何が言いたいかといえば、○○基本法はもちろん大事だけれど、その先にある「計画」や個別法も同じ様に、場合によってはもっと大事だということ。
そこでは、より具体的で、現場に直結する事柄が決められるのだから。得てしてメディアも議会も、○○基本法のほうを重視しやすい。象徴的だし、総論だから色んなことを言えるから、ある意味"楽"ですが、ここで終わってしまうと、言いっぱなしで終わってしまうと常々考えています。

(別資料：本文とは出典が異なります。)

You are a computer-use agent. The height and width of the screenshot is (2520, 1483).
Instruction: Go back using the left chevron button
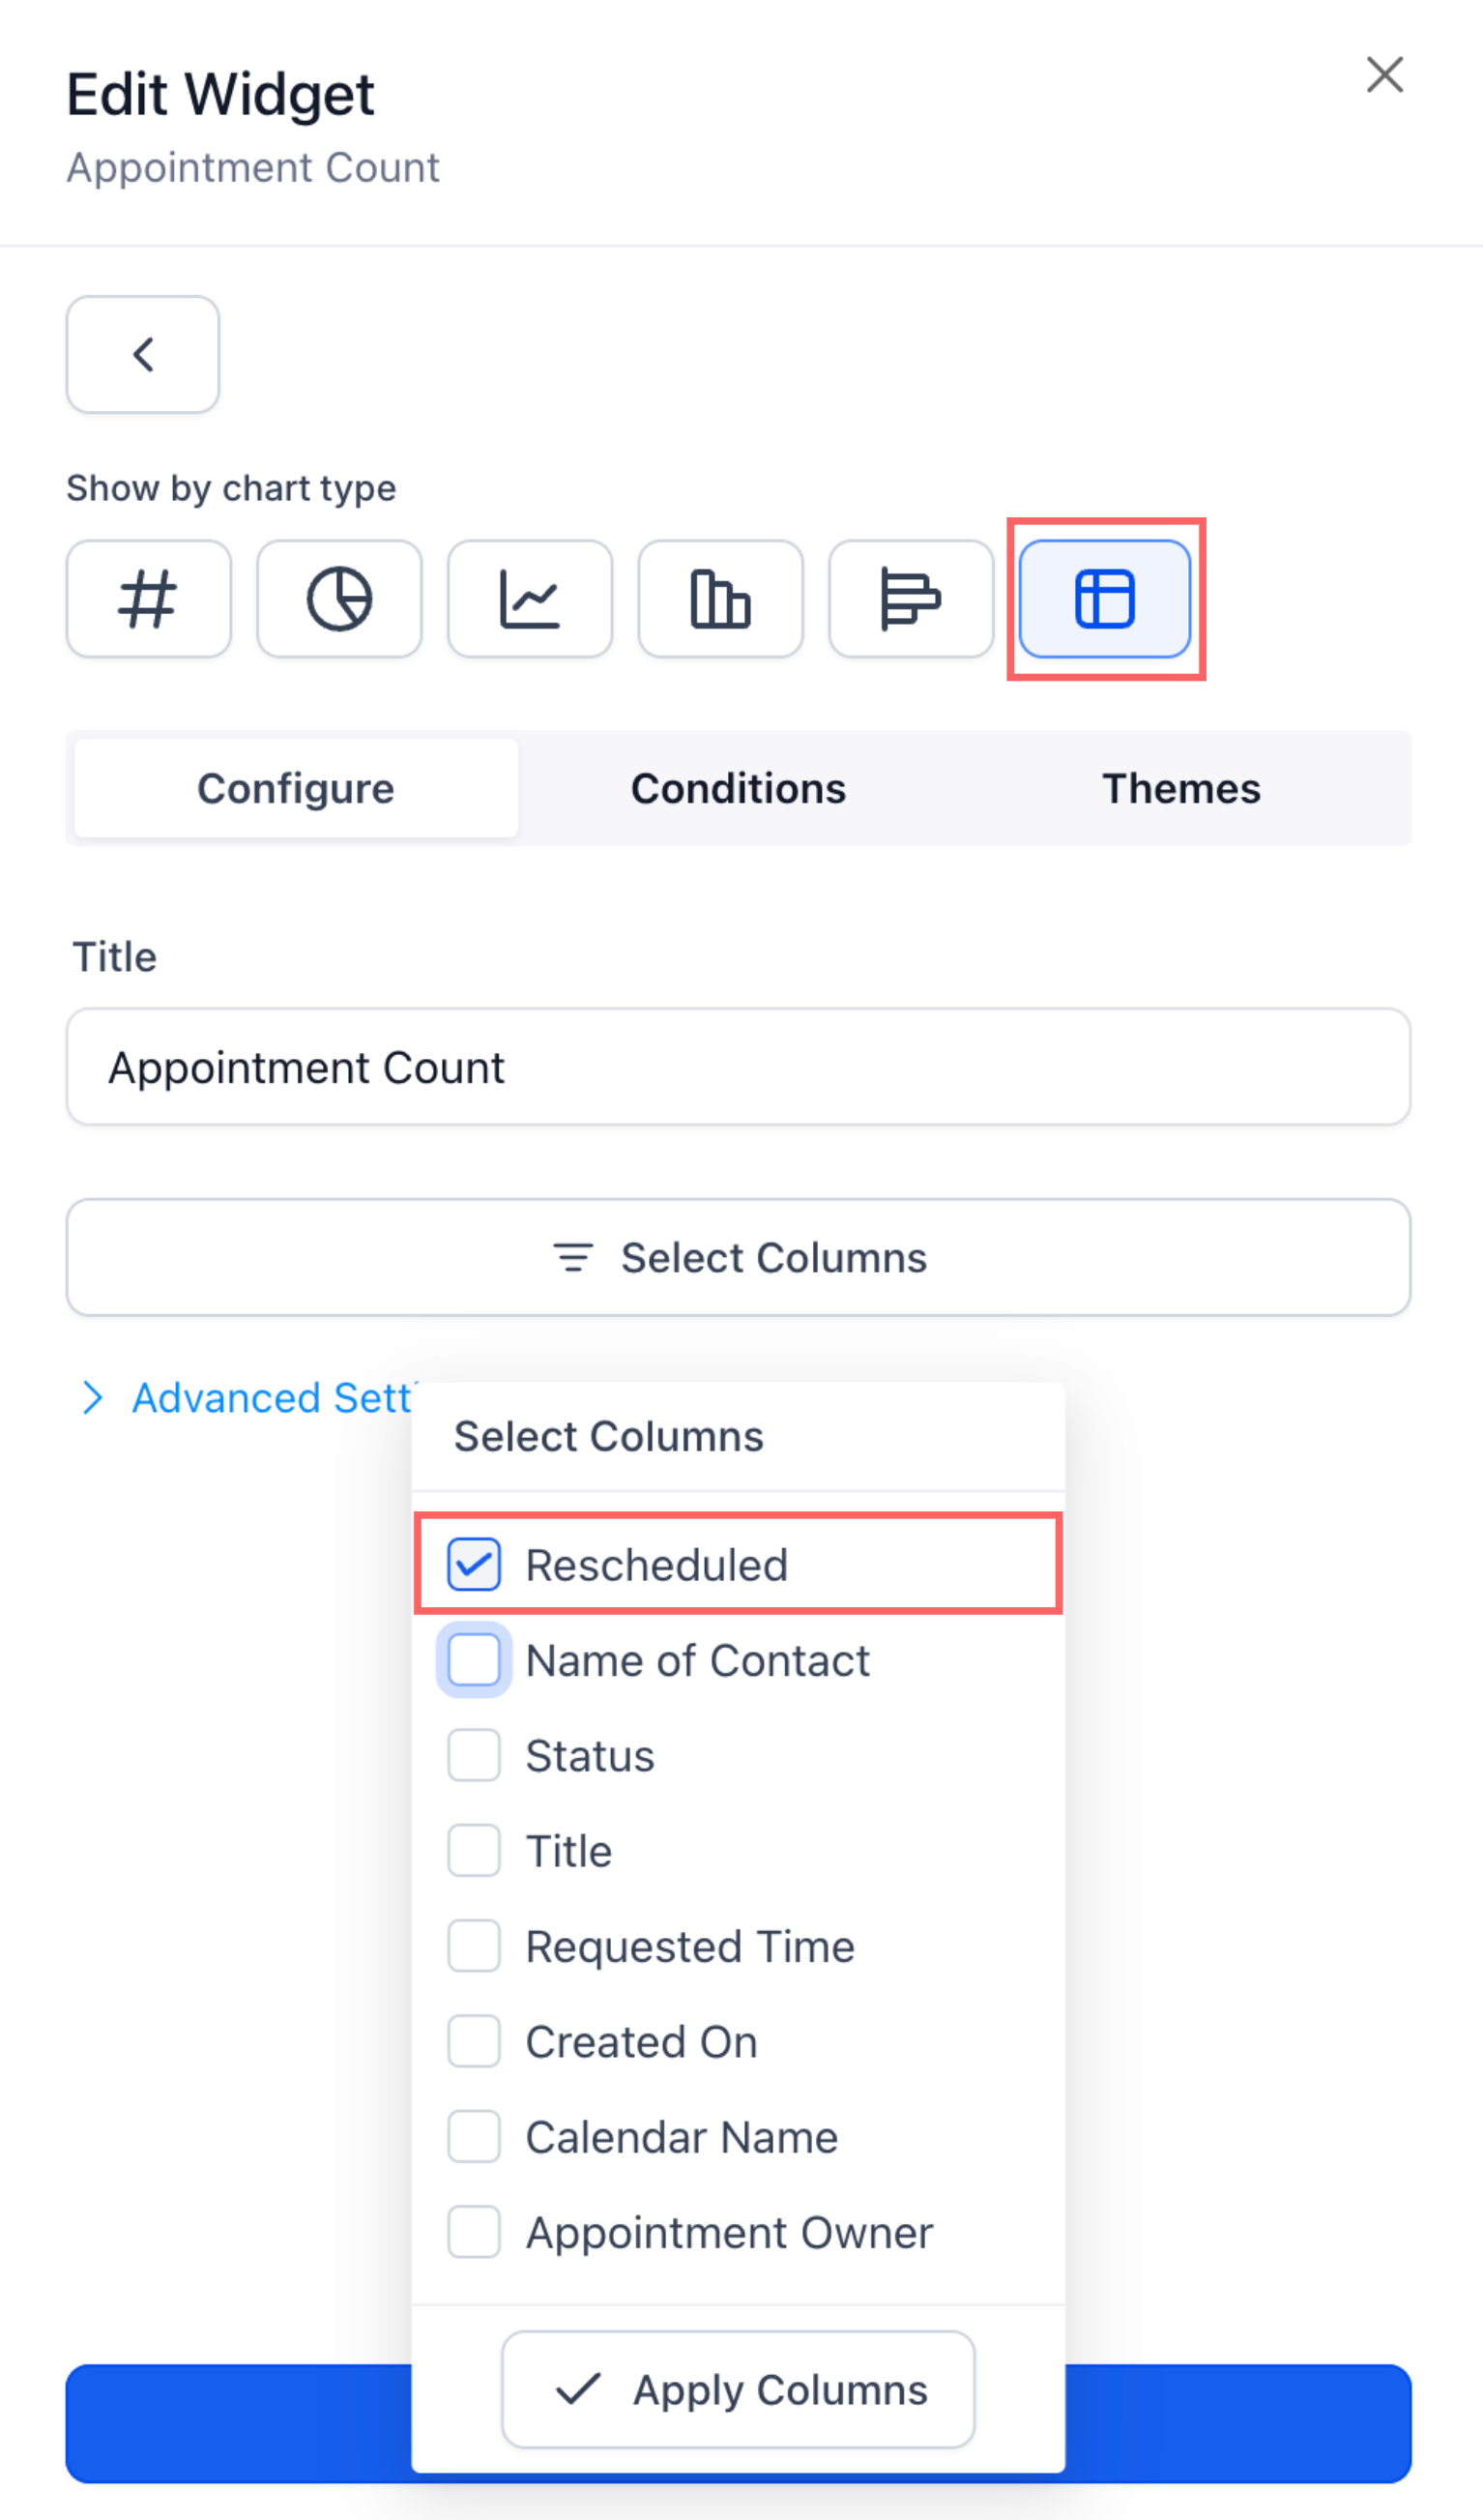pyautogui.click(x=143, y=354)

教育基本法の改正案が参院でも可決される見込みとなりました。是か非か、様々な見解がありますが、これからより強く意識しておく必要があるのは、新・教育基本法に基づいて「具体的にどうするのか」です。教育バウチャー制度を導入するのか、教員免許を更新制(期限あり)にするのか、義務教育の範囲を幼児まで広げるのか、高等教育の無償化をするのか、いじめた生徒の出席停止制度を設けるのか、スクールカウンセラーを全面導入するのか…。

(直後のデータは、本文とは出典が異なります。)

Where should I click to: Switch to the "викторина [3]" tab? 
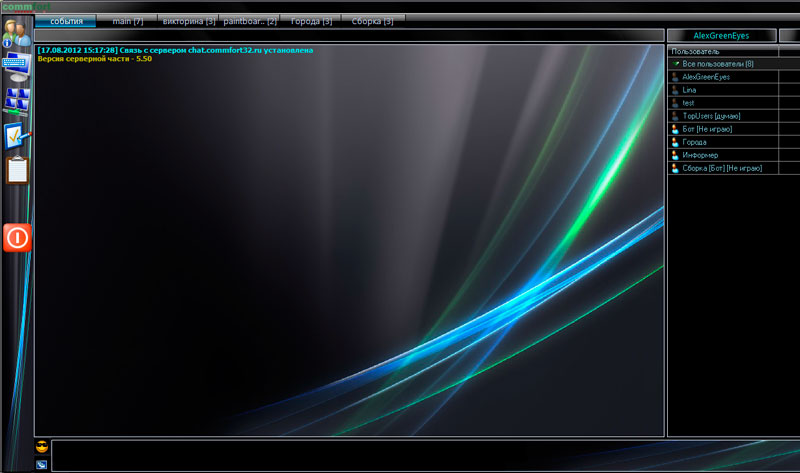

二学期制の導入など各学校・自治体レベルの政策まで含めると、「具体的にどうするのか」に対応する選択肢は数え切れないくらいあります。それらを方向付け、定めていく「計画」や「個別法」の議論にこそ、ニュースなどに現れる「教育問題」を現実として解消していくための、実践的な政策論が求められるのではないでしょうか?基本法だけ議論して、あとは役人と現場任せになってしまうのは最悪だと思っています。